As noted previously, between May 2007 and August 2007, we collected data on the guns, but the letter distribution lapsed until August 2007. As a sensitivity check, we conducted an intent-to-treat analysis that regarded all odd days, even those before August 2007, as “letter” days and found that the significant finding still held (p value = 0.05).

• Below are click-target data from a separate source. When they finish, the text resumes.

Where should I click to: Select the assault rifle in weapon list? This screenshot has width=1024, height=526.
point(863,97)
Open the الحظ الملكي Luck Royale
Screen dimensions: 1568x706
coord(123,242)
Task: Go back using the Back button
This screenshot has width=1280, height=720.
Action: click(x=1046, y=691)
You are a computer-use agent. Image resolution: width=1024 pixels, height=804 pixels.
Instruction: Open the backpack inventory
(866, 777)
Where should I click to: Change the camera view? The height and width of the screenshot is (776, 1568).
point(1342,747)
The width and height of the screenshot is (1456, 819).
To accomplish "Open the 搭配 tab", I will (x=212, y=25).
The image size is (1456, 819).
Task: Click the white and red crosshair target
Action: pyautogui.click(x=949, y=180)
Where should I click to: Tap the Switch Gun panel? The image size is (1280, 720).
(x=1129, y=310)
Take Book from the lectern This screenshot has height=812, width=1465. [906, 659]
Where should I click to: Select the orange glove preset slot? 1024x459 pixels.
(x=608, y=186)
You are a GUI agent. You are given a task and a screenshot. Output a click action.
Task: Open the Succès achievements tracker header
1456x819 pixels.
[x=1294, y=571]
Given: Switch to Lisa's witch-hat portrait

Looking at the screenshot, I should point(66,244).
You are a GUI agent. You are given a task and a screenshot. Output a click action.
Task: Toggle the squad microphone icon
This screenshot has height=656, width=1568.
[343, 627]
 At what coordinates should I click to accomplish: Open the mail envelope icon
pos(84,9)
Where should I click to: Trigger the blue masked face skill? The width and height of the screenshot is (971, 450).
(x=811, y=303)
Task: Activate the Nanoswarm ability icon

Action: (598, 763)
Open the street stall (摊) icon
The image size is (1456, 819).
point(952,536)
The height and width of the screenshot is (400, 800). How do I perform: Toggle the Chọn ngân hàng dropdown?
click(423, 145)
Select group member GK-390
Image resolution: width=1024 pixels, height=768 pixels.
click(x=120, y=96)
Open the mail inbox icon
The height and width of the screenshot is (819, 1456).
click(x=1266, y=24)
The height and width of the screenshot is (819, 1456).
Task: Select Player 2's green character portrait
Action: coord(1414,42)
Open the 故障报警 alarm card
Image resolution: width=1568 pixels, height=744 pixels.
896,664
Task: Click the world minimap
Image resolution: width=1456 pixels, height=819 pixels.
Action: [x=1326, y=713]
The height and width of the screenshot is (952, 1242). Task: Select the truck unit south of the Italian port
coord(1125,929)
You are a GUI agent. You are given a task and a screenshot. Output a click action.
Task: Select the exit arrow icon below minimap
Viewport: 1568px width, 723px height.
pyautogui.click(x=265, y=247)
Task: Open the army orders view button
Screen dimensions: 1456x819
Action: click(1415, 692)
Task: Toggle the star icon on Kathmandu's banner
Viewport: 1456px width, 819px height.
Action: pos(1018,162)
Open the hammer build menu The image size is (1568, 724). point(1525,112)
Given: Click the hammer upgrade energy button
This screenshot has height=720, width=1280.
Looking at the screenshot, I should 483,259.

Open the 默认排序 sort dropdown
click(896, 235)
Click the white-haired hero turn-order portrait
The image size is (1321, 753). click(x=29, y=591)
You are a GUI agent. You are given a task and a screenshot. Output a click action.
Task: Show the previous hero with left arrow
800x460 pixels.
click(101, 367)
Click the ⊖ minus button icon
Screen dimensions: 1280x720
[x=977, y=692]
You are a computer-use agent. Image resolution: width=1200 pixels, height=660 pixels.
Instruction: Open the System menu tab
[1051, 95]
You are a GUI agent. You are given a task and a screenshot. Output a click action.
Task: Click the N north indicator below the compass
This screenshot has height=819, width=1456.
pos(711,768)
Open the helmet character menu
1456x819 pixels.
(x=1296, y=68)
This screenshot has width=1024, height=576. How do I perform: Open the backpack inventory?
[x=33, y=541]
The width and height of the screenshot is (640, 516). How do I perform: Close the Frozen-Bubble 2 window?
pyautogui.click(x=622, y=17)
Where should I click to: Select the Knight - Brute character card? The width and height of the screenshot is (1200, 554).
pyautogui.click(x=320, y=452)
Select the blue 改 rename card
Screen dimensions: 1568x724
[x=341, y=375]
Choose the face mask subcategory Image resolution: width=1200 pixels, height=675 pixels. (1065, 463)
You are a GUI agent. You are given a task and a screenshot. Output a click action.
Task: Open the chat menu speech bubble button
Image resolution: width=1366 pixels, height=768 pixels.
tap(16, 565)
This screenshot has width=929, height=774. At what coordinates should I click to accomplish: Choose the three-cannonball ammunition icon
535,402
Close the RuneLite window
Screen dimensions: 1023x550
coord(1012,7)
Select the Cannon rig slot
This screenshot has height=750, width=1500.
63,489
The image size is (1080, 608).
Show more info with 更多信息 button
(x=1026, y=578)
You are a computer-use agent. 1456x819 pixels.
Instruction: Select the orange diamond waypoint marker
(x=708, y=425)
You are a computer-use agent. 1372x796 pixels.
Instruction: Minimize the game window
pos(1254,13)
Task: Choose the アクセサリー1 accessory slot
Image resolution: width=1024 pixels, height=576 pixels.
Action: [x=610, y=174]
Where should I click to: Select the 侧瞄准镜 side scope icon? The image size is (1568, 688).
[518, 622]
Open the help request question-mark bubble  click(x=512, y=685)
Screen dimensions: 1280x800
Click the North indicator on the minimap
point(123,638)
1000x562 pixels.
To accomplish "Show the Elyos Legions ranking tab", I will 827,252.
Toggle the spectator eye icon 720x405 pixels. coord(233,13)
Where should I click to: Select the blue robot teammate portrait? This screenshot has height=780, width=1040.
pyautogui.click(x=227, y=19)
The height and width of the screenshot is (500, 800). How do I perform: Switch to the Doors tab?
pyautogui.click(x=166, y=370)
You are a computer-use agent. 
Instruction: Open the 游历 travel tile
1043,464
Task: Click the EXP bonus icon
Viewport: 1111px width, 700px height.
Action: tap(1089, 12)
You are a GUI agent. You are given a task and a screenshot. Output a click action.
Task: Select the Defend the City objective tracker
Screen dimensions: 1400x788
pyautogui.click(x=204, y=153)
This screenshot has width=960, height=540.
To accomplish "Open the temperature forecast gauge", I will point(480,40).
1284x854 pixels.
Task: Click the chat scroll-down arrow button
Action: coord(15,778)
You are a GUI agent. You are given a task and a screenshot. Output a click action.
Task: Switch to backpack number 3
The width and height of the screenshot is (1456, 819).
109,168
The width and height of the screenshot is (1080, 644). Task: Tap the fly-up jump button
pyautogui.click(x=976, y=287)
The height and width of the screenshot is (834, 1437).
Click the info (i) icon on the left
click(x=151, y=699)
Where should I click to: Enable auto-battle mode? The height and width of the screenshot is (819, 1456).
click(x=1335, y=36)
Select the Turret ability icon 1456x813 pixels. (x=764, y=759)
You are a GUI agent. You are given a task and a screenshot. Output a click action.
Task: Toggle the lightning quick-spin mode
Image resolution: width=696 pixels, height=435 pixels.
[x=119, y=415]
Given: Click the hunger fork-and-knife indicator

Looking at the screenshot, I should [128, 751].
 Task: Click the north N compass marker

We also posited that guns purchased by buyers targeted with the letter would be less likely to become crime guns, but the rates at which they became crime guns were statistically indistinguishable: 17 per 1,000 guns per year for letter recipients and 16 per 1,000 guns per year for those not receiving the letter. Roughly 1% of the guns were recovered as crime guns during the study period. Our ability to detect an impact on the likelihood of becoming crime guns may be limited by the 22-month post-intervention period. In 2005 and 2006, only 13% of crime guns in California were recovered within 2 years of the first retail sale.

Discussion

The results of this study suggest that in some respects, legal gun purchasers do respond to market-based interventions. Gun-law messaging increased the likelihood that new gun owners reported thefts of recently purchased firearms. Enhanced reporting of gun theft will improve our understanding of the role of theft in supplying criminals with firearms. Official data systems that record stolen guns are well known to be limited by the problem that many stolen guns are never reported to the authorities (Kennedy et al. 1996) and much of what we know about stolen guns is derived from one-time or occasional surveys of criminals (e.g., Wright and Rossi 1994).

Unfortunately, the more complete reporting of theft and the notification to recent purchasers that they would be held responsible for making legal subsequent transfers did not impact the short-term likelihood that these guns were recovered in crime by law enforcement agencies. The available data do not allow us to determine whether recently purchased guns that were reported stolen were all actually stolen or, as some in the working group suggested, some proportion were falsely being reported as stolen to break the paper trail between the straw purchaser and the actual criminal owner of the gun. It is possible that the gun letter initiative could have some longer-term impacts as particular neighborhoods are saturated with letters and casual straw purchasers decide not to make additional purchases. Given the short-term impacts on gun-purchaser behavior, longer-term study of the gun letter initiative seems to be warranted.